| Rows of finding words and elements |
** START **
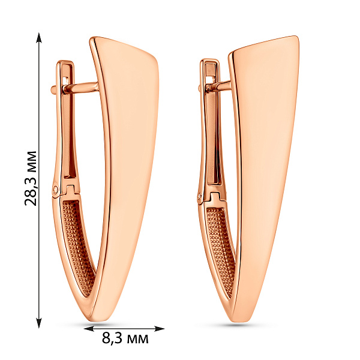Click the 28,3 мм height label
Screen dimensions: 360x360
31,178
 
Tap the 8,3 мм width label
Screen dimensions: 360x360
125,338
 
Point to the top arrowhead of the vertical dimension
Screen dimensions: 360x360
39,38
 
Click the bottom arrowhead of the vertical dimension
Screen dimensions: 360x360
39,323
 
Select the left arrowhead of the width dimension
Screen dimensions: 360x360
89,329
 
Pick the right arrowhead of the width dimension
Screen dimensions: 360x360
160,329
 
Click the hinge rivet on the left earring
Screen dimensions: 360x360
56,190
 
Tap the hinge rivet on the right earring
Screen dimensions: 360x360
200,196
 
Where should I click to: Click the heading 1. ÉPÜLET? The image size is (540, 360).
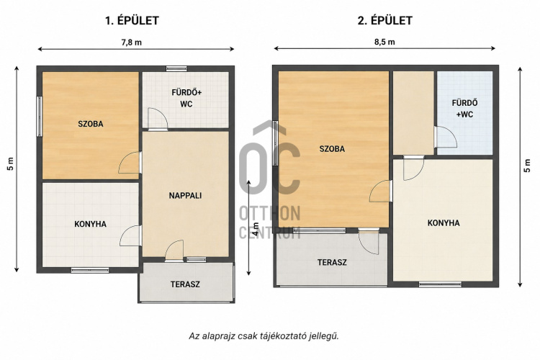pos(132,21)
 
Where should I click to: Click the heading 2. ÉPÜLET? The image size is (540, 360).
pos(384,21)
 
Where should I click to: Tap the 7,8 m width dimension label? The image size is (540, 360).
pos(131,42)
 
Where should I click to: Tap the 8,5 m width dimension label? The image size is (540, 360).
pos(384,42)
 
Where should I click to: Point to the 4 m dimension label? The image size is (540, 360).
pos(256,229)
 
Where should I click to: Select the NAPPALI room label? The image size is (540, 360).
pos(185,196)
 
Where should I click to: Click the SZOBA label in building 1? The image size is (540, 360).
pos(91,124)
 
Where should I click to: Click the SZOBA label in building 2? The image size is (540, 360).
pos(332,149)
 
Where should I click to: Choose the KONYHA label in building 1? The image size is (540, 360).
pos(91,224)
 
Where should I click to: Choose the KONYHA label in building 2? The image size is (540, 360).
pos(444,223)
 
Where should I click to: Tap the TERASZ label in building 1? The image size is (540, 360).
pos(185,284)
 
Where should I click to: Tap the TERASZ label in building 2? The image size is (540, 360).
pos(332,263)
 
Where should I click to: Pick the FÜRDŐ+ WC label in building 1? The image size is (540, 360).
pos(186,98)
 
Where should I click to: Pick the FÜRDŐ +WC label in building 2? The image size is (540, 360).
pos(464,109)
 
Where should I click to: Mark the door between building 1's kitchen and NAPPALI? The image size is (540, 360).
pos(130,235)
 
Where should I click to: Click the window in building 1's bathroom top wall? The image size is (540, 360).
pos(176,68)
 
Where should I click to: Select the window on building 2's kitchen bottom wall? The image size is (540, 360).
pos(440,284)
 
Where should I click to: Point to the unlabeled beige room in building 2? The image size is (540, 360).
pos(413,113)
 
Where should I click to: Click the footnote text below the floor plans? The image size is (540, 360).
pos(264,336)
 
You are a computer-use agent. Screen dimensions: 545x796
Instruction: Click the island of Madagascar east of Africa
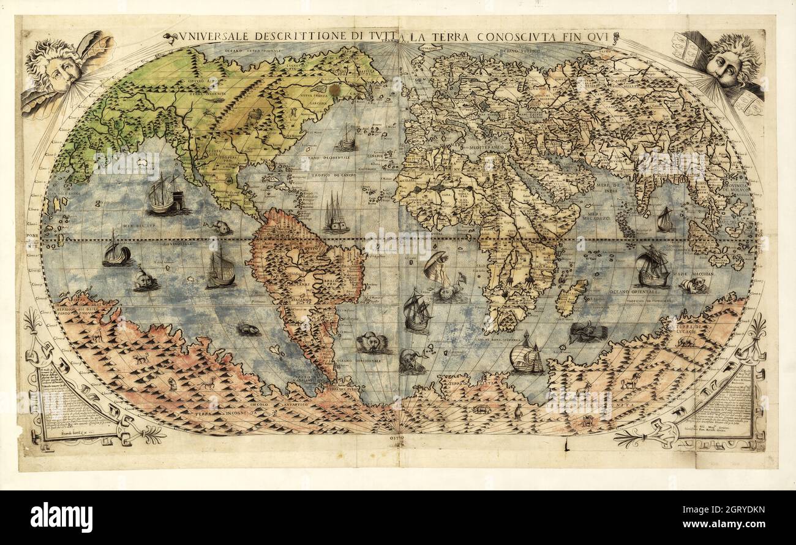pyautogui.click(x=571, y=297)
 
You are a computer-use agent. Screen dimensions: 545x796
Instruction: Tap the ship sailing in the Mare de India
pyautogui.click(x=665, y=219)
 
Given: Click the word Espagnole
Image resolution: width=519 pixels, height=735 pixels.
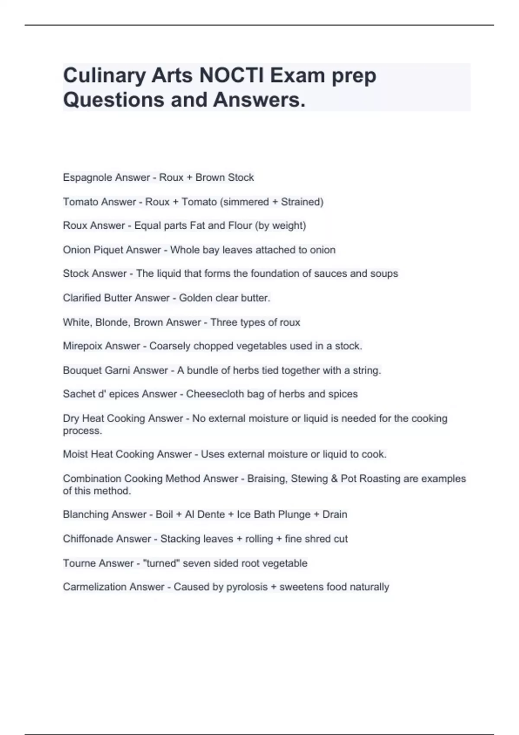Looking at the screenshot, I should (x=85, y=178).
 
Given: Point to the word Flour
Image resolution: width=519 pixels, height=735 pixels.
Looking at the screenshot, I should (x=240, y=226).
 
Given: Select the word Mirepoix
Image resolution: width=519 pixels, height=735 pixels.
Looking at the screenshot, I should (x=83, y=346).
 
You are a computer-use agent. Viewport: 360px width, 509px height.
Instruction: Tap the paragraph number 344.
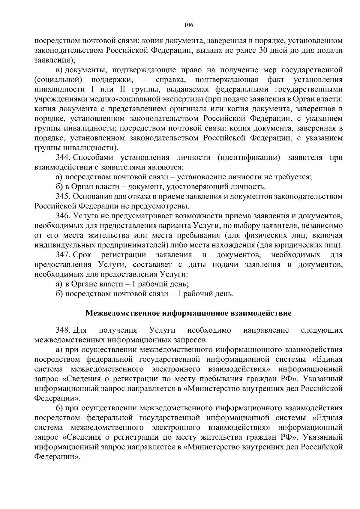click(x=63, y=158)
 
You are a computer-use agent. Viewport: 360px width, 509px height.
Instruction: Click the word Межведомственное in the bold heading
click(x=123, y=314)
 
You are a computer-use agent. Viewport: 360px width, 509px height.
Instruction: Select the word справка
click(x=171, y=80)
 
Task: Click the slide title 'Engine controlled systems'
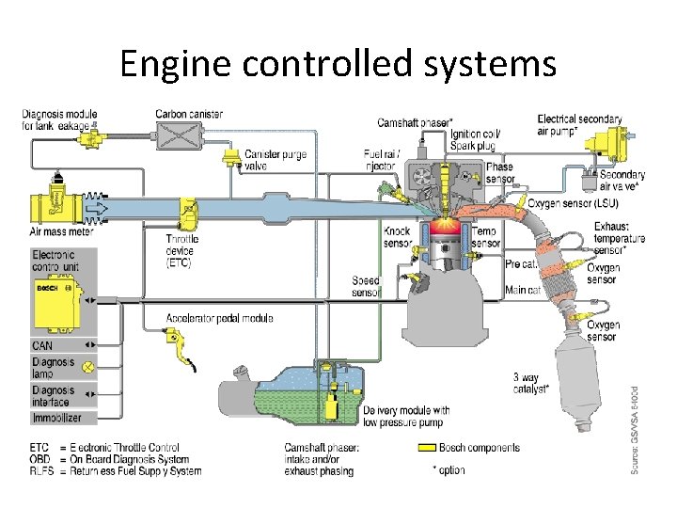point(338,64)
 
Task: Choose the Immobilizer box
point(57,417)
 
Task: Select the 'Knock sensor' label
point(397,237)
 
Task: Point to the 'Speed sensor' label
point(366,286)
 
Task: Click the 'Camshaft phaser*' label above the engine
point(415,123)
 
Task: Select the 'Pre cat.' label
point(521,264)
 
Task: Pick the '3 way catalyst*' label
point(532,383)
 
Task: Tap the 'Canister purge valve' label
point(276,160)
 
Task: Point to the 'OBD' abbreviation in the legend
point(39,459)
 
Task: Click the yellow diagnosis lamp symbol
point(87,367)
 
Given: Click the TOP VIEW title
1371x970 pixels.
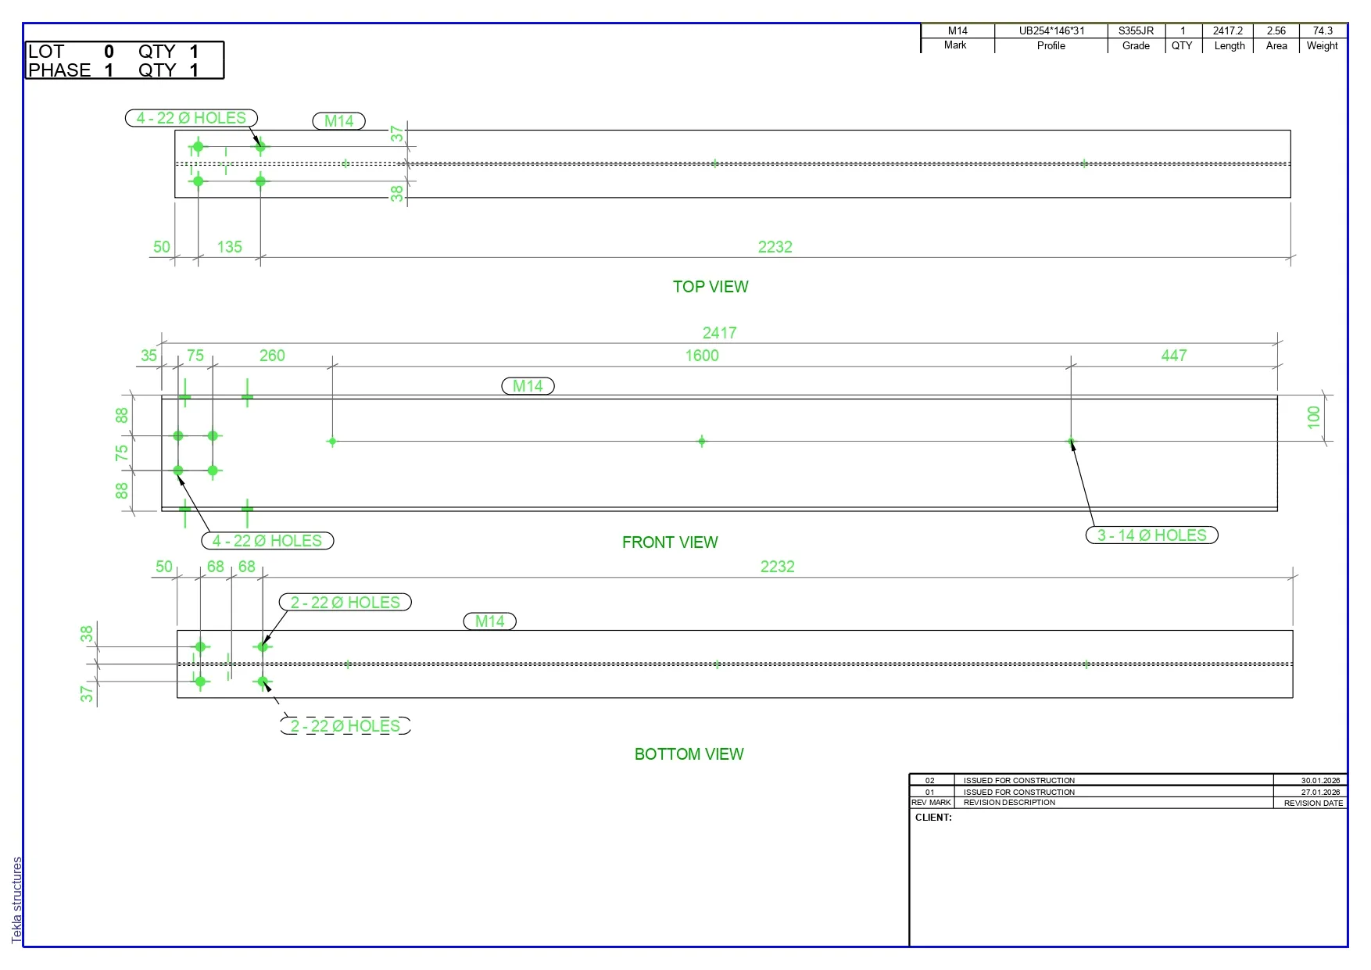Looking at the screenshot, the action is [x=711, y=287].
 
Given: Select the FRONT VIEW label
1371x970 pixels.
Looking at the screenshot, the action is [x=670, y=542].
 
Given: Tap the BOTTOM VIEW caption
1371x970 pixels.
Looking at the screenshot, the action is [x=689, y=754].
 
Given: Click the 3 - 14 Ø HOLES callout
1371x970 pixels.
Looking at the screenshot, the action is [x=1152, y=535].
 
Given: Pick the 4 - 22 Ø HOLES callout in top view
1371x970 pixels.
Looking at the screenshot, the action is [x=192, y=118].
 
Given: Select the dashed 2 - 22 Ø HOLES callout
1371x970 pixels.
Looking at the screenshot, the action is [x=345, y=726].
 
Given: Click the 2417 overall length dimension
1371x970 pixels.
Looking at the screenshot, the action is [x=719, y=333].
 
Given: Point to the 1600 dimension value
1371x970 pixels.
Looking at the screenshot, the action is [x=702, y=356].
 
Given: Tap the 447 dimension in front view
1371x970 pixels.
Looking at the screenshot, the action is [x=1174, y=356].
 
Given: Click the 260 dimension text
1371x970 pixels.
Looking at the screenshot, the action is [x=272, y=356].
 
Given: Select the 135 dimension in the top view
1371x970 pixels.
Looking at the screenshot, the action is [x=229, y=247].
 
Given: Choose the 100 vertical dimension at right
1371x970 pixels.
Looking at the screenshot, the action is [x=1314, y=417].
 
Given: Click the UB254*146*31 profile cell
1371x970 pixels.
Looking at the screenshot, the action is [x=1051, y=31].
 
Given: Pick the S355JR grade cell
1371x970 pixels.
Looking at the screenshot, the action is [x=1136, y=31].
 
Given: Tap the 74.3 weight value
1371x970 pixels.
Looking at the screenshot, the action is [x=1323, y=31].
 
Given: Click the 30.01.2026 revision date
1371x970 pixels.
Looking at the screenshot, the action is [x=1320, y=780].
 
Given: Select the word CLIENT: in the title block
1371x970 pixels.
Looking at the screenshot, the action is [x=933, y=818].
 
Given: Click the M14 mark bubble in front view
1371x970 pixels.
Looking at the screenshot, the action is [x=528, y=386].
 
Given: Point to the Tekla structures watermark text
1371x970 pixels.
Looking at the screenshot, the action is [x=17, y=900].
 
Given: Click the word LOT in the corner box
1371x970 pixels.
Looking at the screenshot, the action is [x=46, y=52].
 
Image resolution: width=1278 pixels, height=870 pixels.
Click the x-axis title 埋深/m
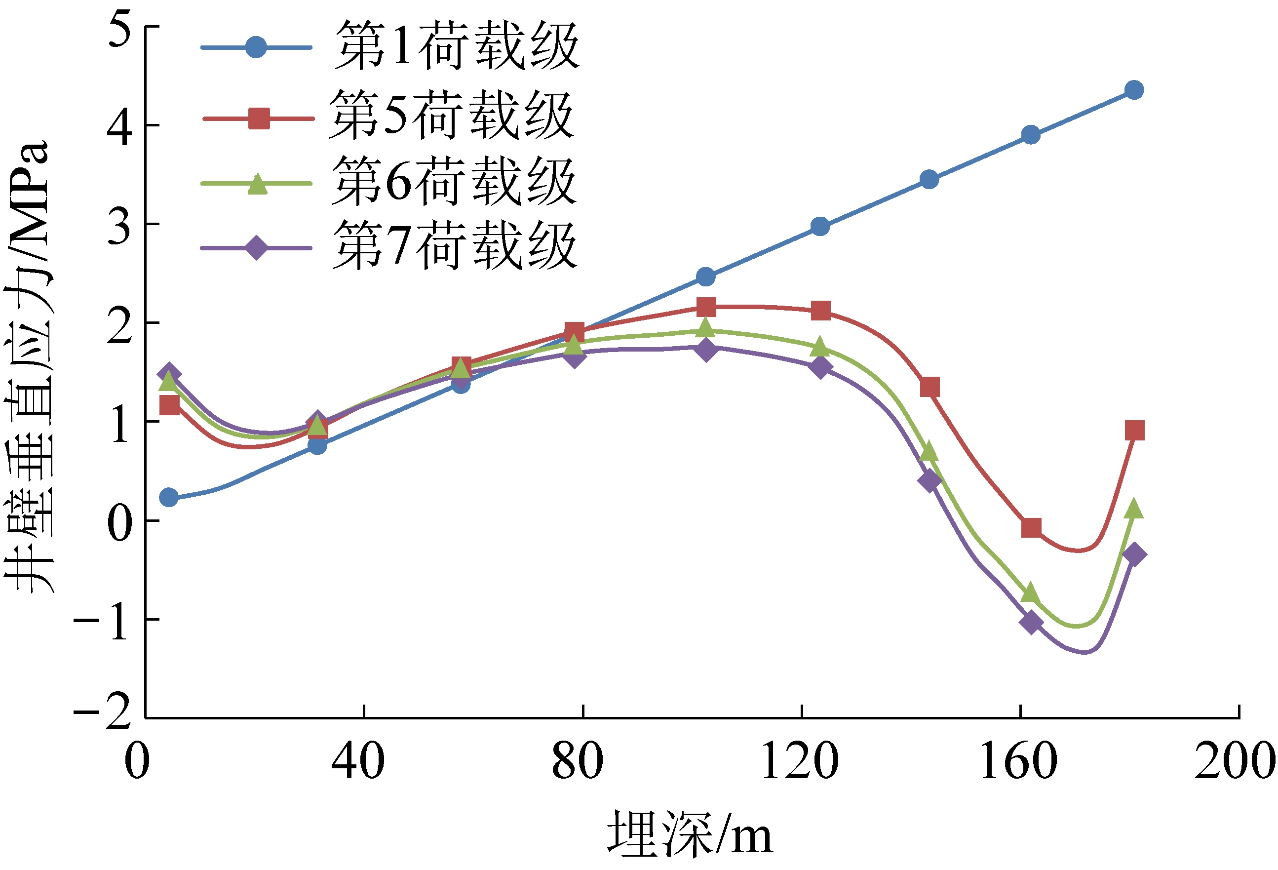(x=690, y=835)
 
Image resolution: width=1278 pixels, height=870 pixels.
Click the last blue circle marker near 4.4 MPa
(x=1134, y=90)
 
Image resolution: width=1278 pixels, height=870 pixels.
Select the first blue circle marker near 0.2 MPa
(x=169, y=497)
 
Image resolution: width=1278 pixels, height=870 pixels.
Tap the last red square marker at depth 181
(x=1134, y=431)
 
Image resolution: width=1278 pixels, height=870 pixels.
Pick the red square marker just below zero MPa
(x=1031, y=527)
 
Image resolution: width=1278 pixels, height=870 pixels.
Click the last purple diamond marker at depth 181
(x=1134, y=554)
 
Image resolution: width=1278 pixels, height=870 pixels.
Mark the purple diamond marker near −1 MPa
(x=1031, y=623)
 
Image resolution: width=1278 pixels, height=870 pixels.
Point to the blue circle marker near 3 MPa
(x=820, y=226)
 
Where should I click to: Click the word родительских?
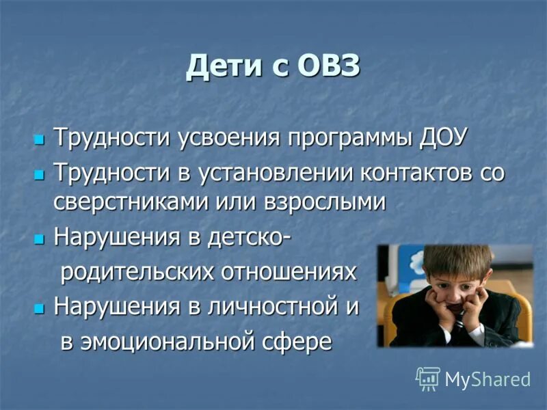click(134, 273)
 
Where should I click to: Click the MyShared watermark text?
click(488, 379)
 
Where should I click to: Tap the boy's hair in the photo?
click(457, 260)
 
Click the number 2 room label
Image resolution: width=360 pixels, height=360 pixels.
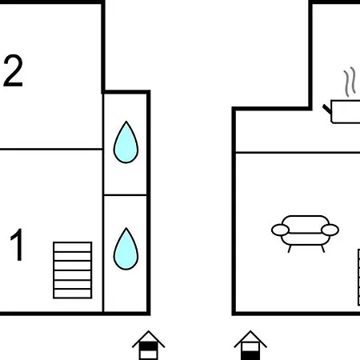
** END **
Write out everything from the line containing "SZOBA label in building 2?" down to the line containing "pyautogui.click(x=665, y=219)", both of those lines included, word for word. Leave the pictures out of your answer.

Where should I click to: Click the SZOBA label in building 2? The image size is (540, 360).
pos(332,149)
 
Where should I click to: Choose the KONYHA label in building 1? The image size is (540, 360).
pos(91,224)
 
Where should I click to: Choose the KONYHA label in building 2? The image size is (540, 360).
pos(444,223)
 
Where should I click to: Tap the TERASZ label in building 1? The image size is (540, 360).
pos(185,284)
 
Where should I click to: Tap the TERASZ label in building 2? The image size is (540, 360).
pos(332,263)
 
Where should I click to: Pick the FÜRDŐ+ WC label in building 1? The image size is (540, 360).
pos(186,98)
 
Where should I click to: Pick the FÜRDŐ +WC label in building 2? The image size is (540, 360).
pos(464,109)
 
Where should I click to: Mark the door between building 1's kitchen and NAPPALI? The image size is (540, 360).
pos(130,235)
 
Where should I click to: Click the window in building 1's bathroom top wall? The image size is (540, 360).
pos(176,68)
 
Where should I click to: Select the window on building 2's kitchen bottom wall? The image size is (540, 360).
pos(440,284)
 
Where should I click to: Point to the unlabeled beige room in building 2? The image size is (540, 360).
pos(413,113)
 
Where should I click to: Click the footnote text below the floor plans? The image size is (540, 360).
pos(264,336)
 
You are a computer-use agent. Screen dimensions: 545x796
Instruction: Click the island of Madagascar east of Africa
pyautogui.click(x=571, y=297)
 
You are a computer-use agent. Screen dimensions: 545x796
Instruction: Tap the ship sailing in the Mare de India
pyautogui.click(x=665, y=219)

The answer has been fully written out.